PASSAGE SHOWN:
-- Start --
Makes me think of this commitstrip comic: https://i.xkqr.org/itscalledcode.jpg (mirrored from the original due to TLS issues with the original domain.)

A guy with a mug comes up to a person standing with their laptop on a small table. The mug guy says, "Some day we won't even need coders any more. We'll be able to just write the specification and the program will write itself."

Guy with laptop looks up. "Oh, wow, you're right! We'll be able to write a comprehensive and precise spec and bam, we won't need programmers any more!"

Guy with mug takes a sip. "Exactly!"

Guy with laptop says, "And do you know the industry term for a project specification that is comprehensive and precise enough to generate a program?"

"Uh... no..."

"Code. It's called code."

datastoat 36 minutes ago | parent | next [-]

Goodhart's Law of Specification: When a spec reaches a state where it's comprehensive and precise to generate code, it has fallen out of alignment with the original intent.
-- End --
EXERCISES TO COMPLETE:
1/ In the comic passage, what term does the guy with the laptop give for a specification comprehensive and precise enough to generate a program?
2/ Output from the comic passage the stretch from "Guy with mug" through "the original intent.".

DATA SECTION:
-- Start --
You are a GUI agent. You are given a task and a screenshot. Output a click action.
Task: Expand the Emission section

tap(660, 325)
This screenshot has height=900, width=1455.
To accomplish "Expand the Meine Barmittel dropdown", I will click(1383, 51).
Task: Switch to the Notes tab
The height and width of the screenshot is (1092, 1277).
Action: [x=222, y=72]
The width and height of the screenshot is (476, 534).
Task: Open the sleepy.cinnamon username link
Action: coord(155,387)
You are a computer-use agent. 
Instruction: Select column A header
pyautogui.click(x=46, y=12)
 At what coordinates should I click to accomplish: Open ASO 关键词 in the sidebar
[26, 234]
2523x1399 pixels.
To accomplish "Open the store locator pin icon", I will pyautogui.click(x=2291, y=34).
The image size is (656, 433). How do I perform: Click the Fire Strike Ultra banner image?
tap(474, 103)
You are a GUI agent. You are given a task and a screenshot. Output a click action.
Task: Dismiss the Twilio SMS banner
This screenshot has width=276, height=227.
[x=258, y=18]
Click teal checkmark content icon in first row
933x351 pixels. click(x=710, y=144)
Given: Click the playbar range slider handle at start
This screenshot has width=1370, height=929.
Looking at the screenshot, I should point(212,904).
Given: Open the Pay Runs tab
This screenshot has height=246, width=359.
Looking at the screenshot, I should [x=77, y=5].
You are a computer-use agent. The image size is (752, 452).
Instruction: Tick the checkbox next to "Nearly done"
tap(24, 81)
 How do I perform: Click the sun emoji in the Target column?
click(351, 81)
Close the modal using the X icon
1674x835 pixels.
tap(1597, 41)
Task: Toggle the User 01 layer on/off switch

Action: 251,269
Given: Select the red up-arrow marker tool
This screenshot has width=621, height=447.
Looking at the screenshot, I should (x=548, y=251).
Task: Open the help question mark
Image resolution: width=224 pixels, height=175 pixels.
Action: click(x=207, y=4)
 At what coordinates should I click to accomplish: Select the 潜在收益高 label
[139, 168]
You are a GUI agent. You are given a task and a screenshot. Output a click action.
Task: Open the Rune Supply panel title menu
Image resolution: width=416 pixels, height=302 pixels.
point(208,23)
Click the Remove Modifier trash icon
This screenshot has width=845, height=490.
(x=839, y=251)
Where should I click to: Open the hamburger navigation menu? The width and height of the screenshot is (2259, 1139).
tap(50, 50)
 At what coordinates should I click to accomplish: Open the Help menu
-- End --
EXERCISE SOLUTIONS:
1/ Code.

2/
Guy with mug takes a sip. "Exactly!"

Guy with laptop says, "And do you know the industry term for a project specification that is comprehensive and precise enough to generate a program?"

"Uh... no..."

"Code. It's called code."

datastoat 36 minutes ago | parent | next [-]

Goodhart's Law of Specification: When a spec reaches a state where it's comprehensive and precise to generate code, it has fallen out of alignment with the original intent.